#### Dataset records
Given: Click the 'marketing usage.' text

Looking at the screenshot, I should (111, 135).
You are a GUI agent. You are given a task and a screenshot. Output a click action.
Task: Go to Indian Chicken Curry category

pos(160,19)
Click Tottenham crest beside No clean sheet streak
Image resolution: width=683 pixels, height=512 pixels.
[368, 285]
########
-- Brief --
Each line of the data is to be restated exactly.

-- Written solution --
Given: Click the 'marketing usage.' text

Looking at the screenshot, I should (111, 135).
You are a GUI agent. You are given a task and a screenshot. Output a click action.
Task: Go to Indian Chicken Curry category

pos(160,19)
Click Tottenham crest beside No clean sheet streak
Image resolution: width=683 pixels, height=512 pixels.
[368, 285]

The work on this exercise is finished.